* [TASK ITEM]
Restate the records in their entirety, word for word.

***** DATA SHOWN

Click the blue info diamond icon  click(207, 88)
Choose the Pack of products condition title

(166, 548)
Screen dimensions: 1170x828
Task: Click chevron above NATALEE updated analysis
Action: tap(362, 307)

**********

* [REPLY TO THE EXERCISE]
Click the blue info diamond icon  click(207, 88)
Choose the Pack of products condition title

(166, 548)
Screen dimensions: 1170x828
Task: Click chevron above NATALEE updated analysis
Action: tap(362, 307)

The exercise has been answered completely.